48. A system as recited in claim 45, wherein the document core contains source code and function calls embedded within the source code, the resource bundle manager being configured to execute the function calls to reinsert associated locale-specific content into the document core.

49. A system comprising:

compilation means for compiling a computer-servable document written for a particular locale to extract any locale-sensitive content, the compilation means producing a compiled document with locale-independent elements; and

storage means for storing the locale-sensitive content extracted from the computer-servable document in a data structure separate from the compiled document.

50. A system as recited in claim 49, wherein the compilation means comprises substitution means for substituting a reference in place of the locale-sensitive content in the compiled document, the reference identifying the locale-sensitive content extracted form the compiled document.

51. A system as recited in claim 49, further comprising runtime means for populating, at runtime, the compiled document with the locale-sensitive content to reconstruct the computer-servable document.

52. A system as recited in claim 49, wherein the locale-sensitive content is translated in to a second version for use in a second locale, further comprising runtime means for populating, at runtime, the compiled document with the second version of the locale-sensitive content to construct a computer-servable document that can be served to the second locale.

53. A system comprising:

retrieval means for retrieving a document core containing locale-independent elements; and

populating means for populating the document with locale-sensitive content to produce a computer-servable document that is appropriate for serving to a particular locale.

54. A system as recited in claim 53, wherein multiple translations of the locale-sensitive content exist for multiple locales, the populating means comprises populating the document core with a translation of the locale-sensitive content to produce a computer-servable document that is suitable for serving into another locale.

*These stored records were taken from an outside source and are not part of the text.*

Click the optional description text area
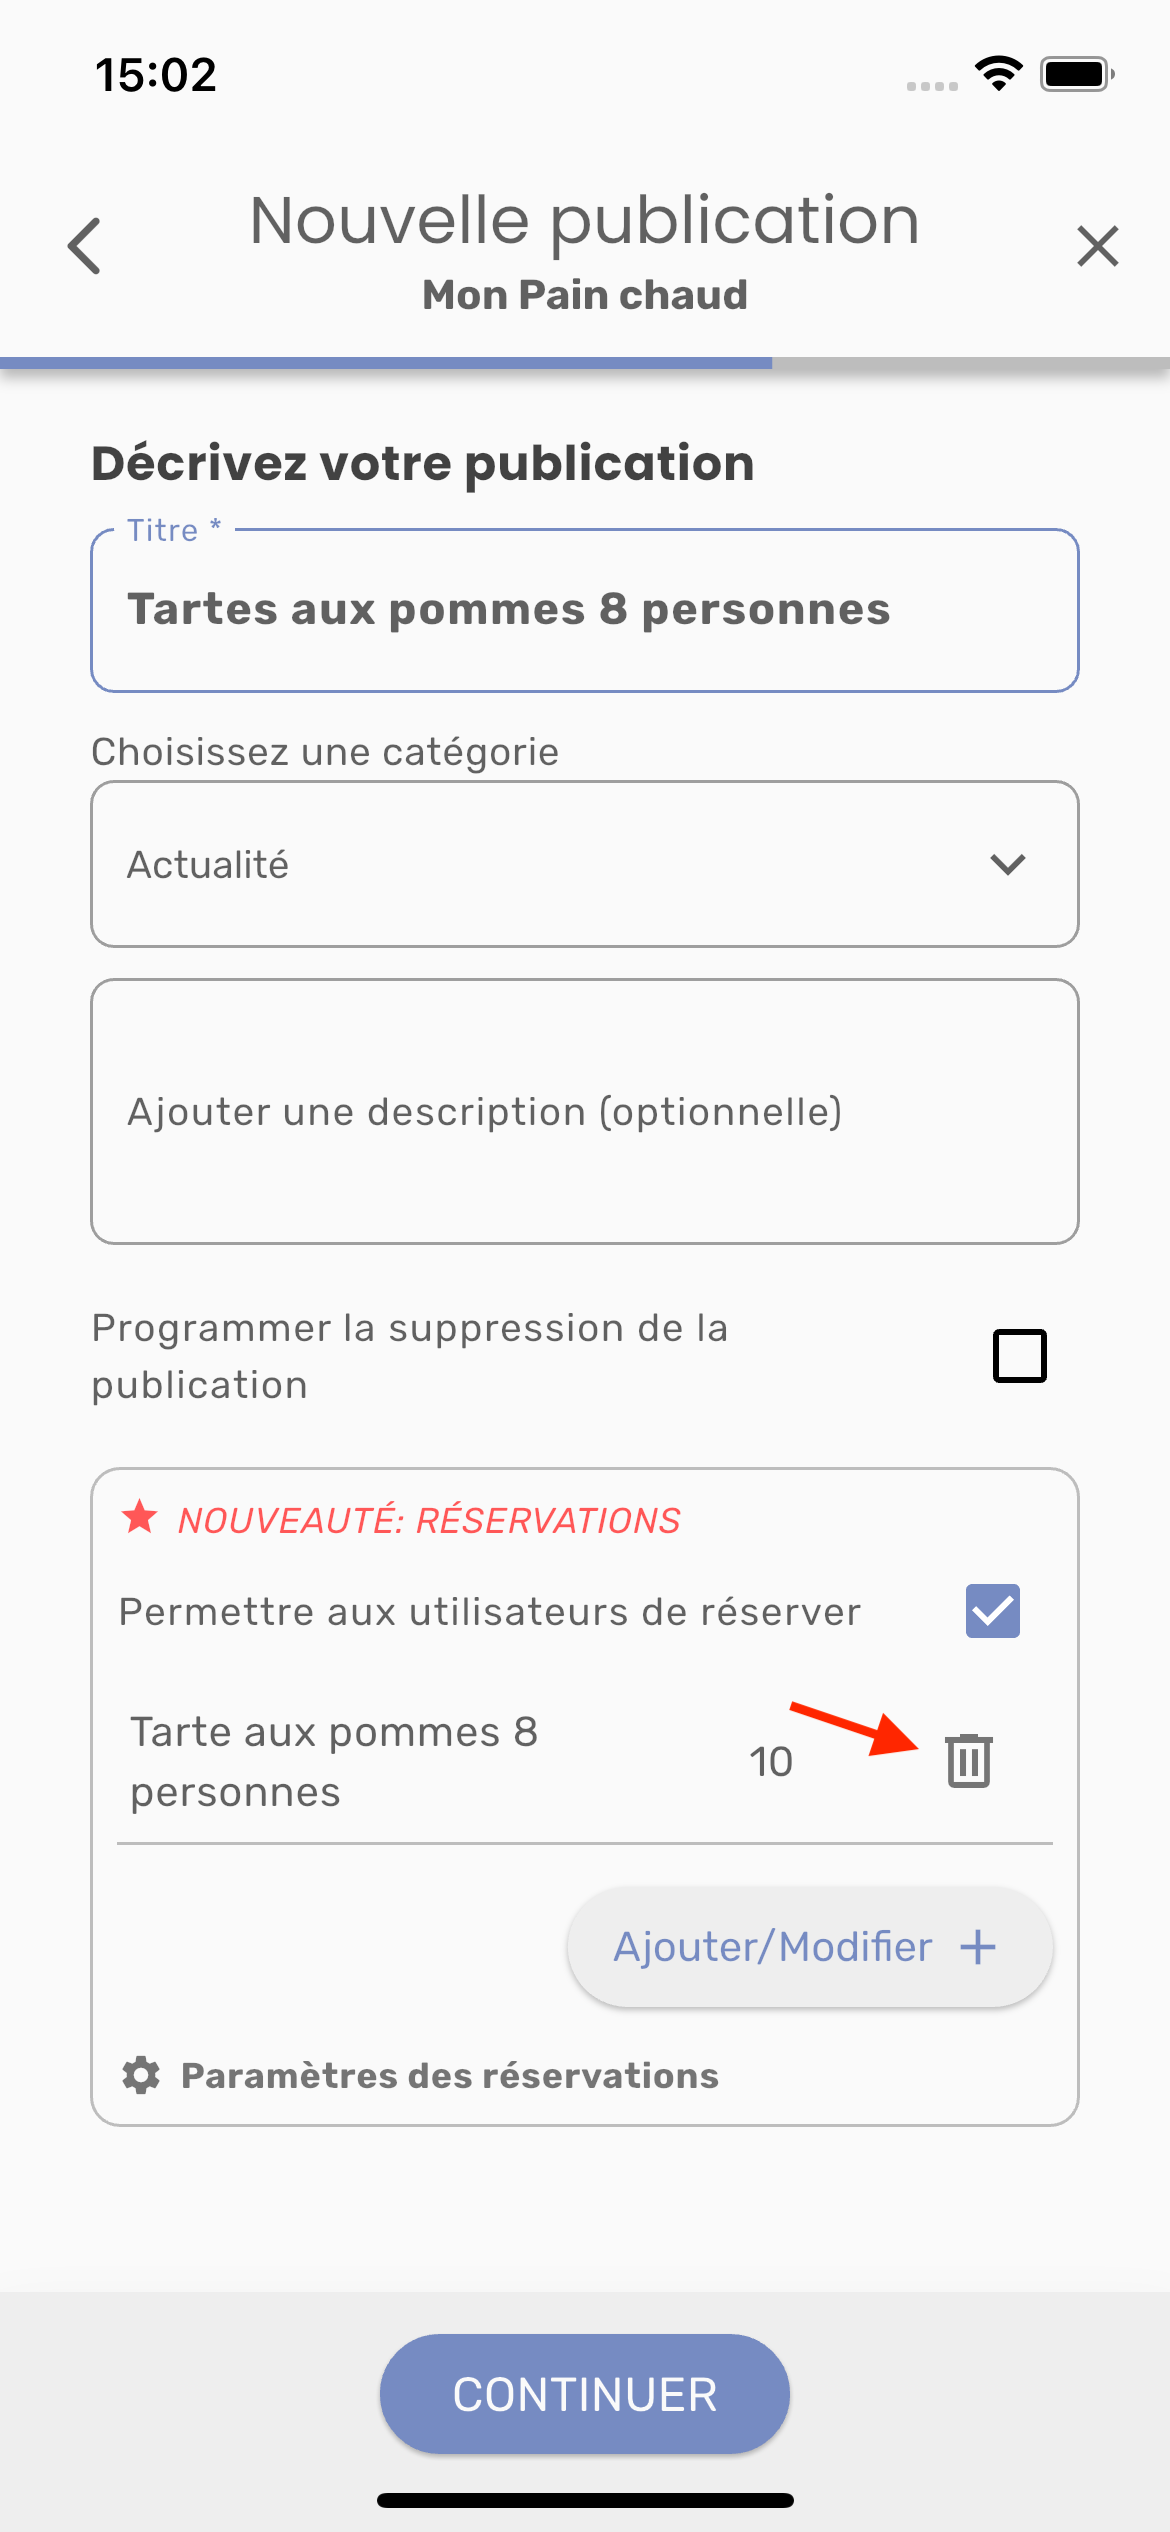 pos(585,1111)
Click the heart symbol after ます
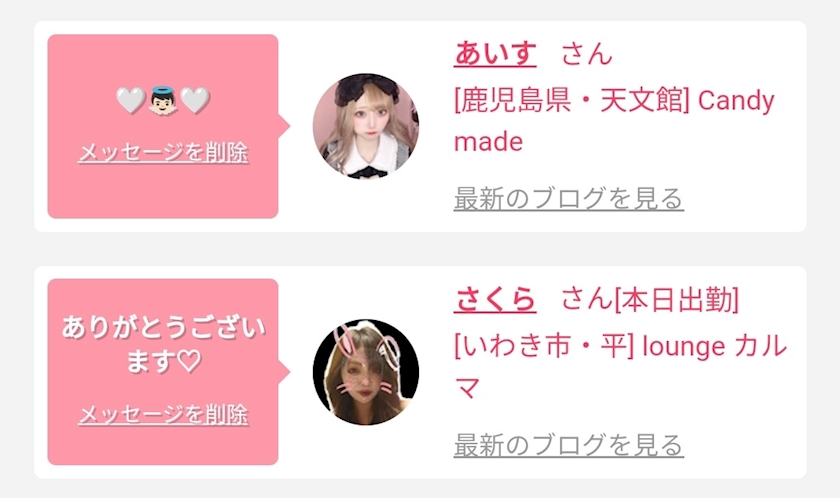The height and width of the screenshot is (498, 840). pyautogui.click(x=189, y=361)
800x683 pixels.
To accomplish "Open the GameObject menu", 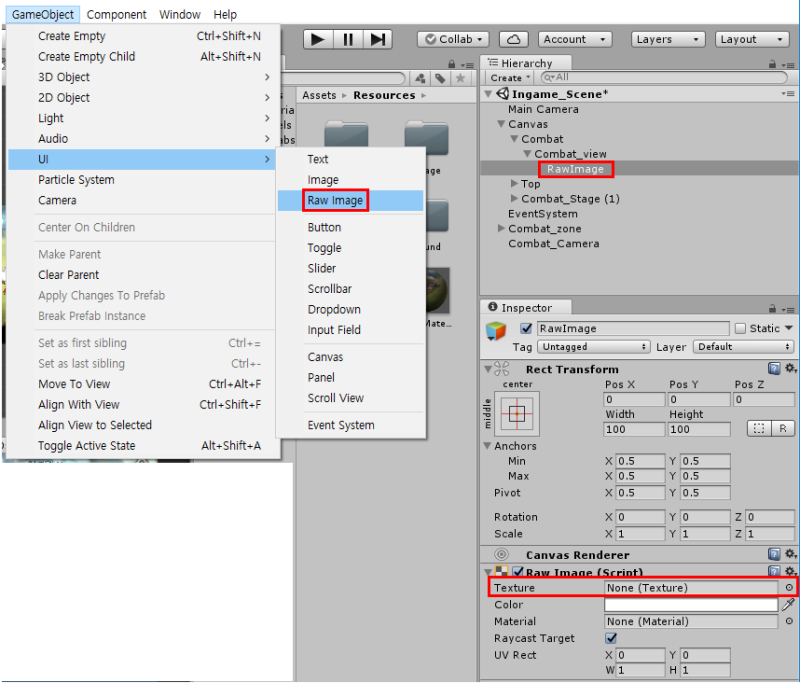I will (x=41, y=15).
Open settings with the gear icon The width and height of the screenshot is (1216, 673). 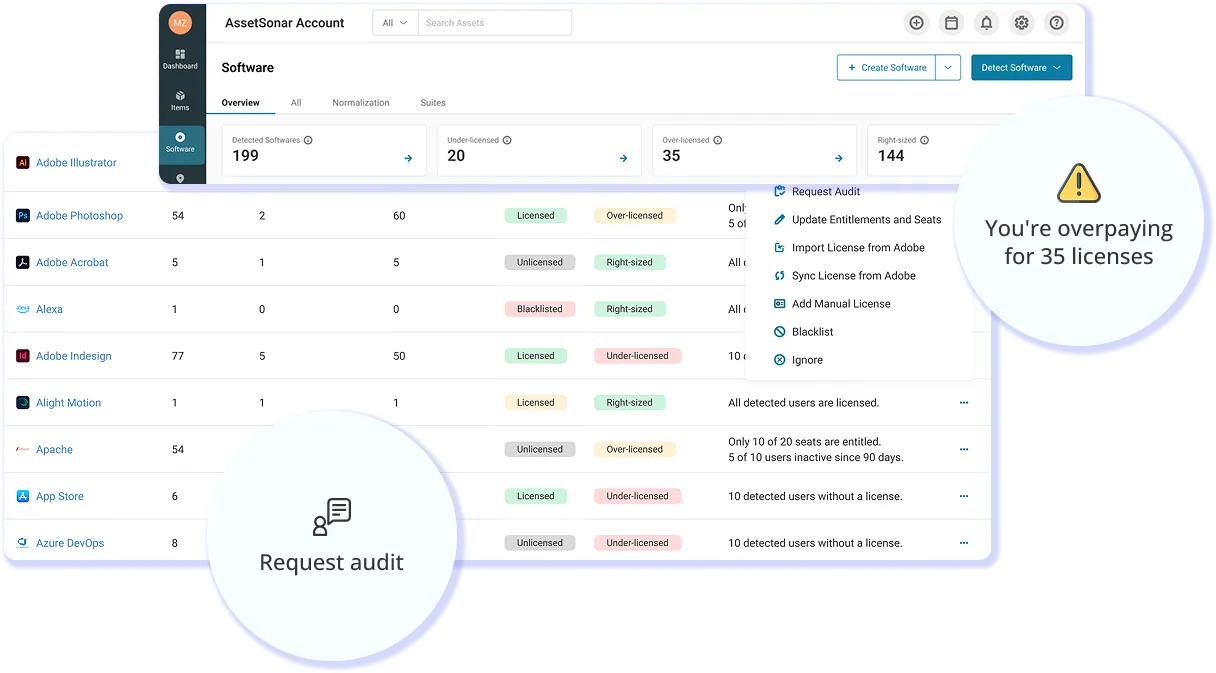1021,22
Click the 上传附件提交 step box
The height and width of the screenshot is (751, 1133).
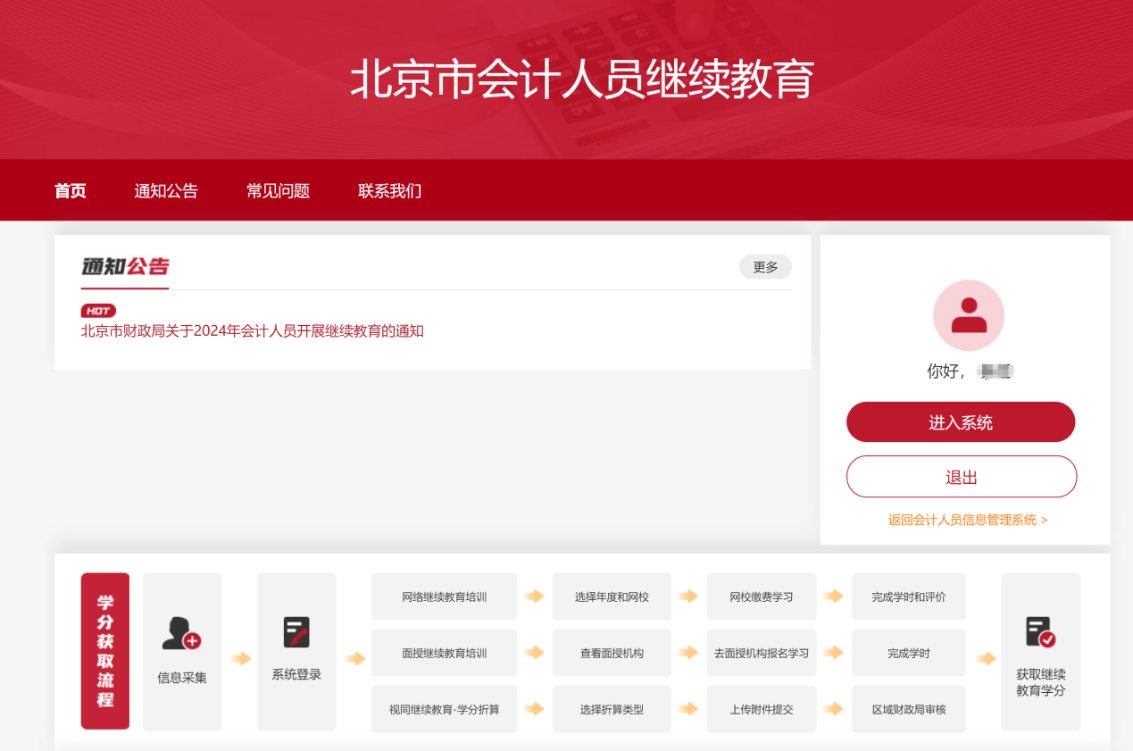click(x=761, y=708)
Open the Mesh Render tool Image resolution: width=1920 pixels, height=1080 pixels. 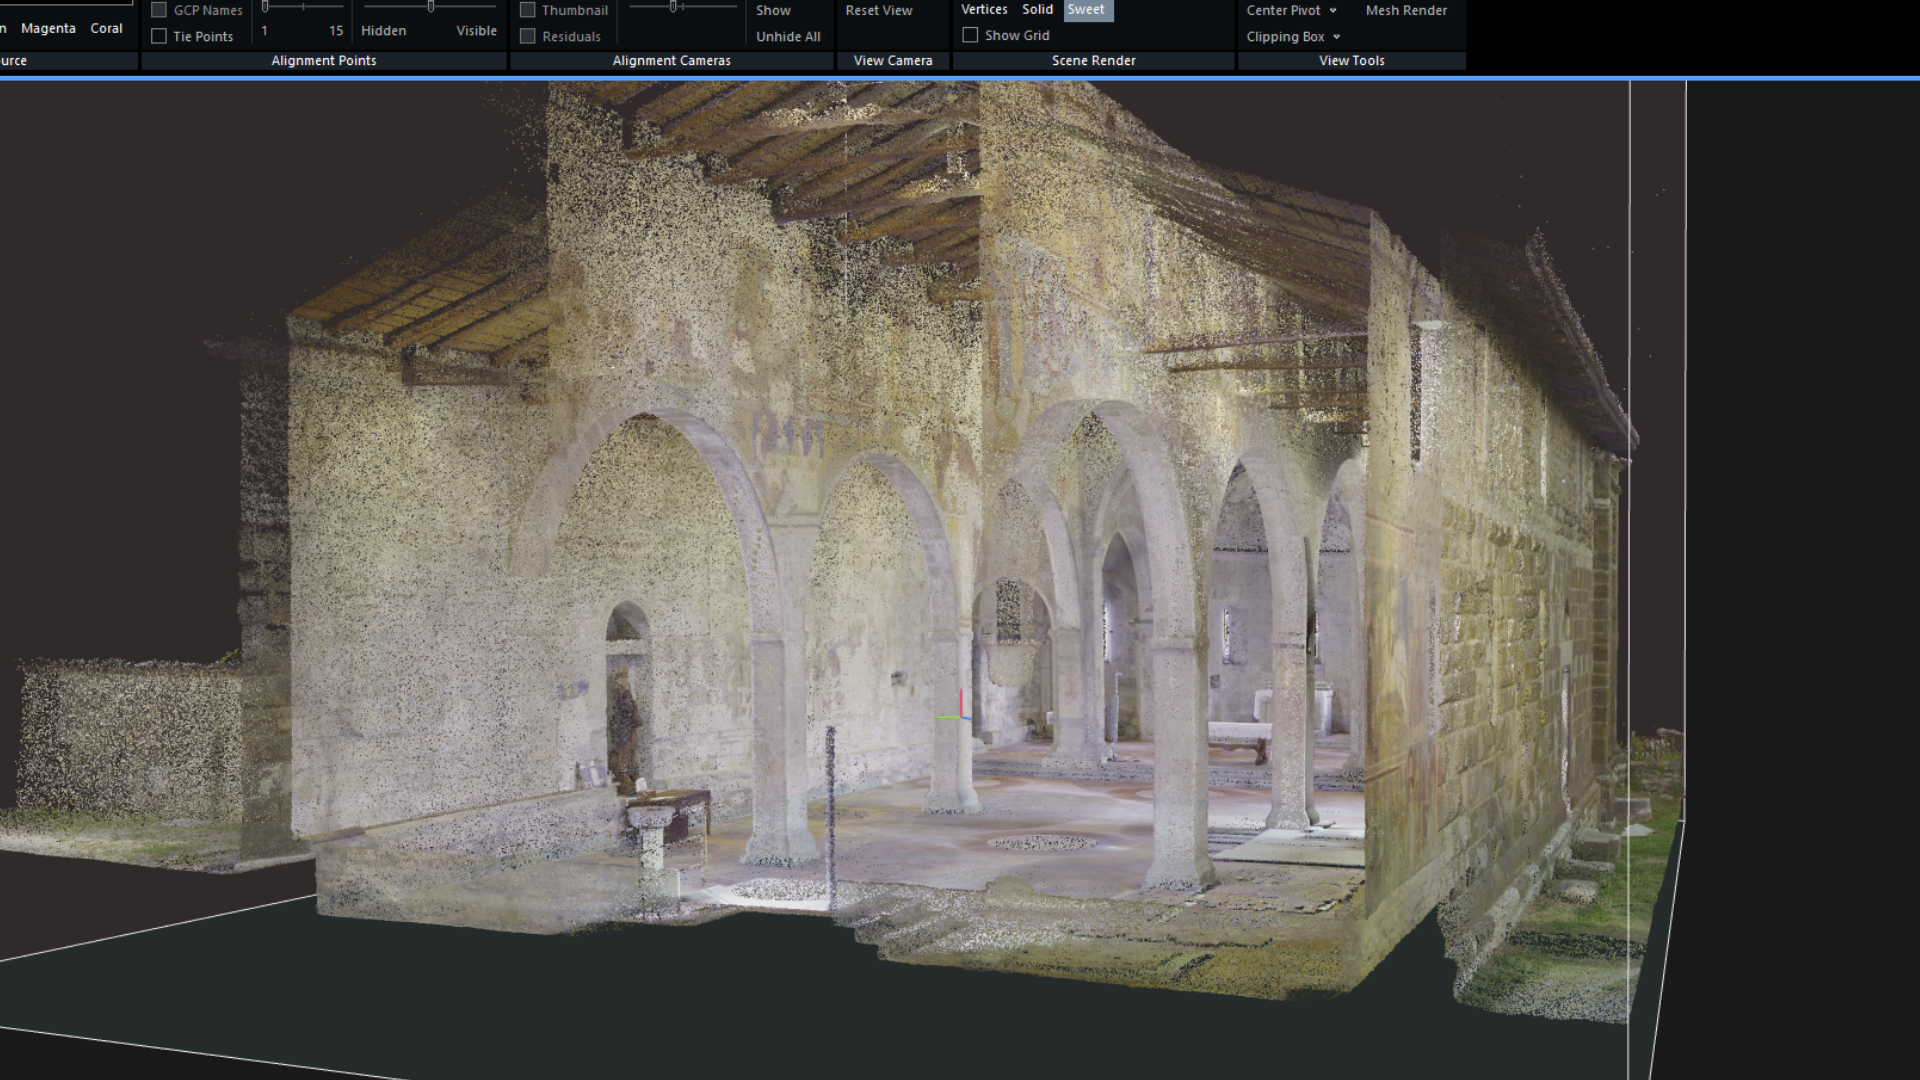click(x=1405, y=10)
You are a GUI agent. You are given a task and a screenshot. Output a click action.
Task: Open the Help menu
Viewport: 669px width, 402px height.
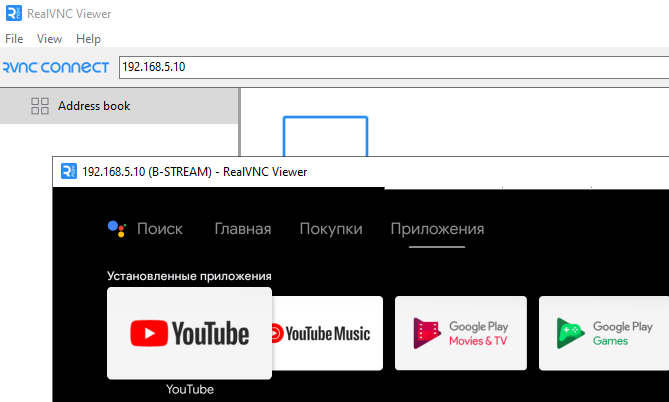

55. One or more computer-readable media comprising computer-executable instructions that, when executed, direct a computer to:

examine source code in a document written for a particular locale;

extract any locale-sensitive content from the source code;

store the locale-sensitive content in a separate file; and

substitute, in place of the locale-sensitive content in the document, a reference to the locale-sensitive content in the separate file.

56. One or more computer-readable media comprising computer-executable instructions that, when executed, direct a computer to:

retrieve a core file containing source code and locale-independent elements; and

populate the core file with locale-sensitive content that is appropriate for a particular locale to produce a document that can be served to the particular locale.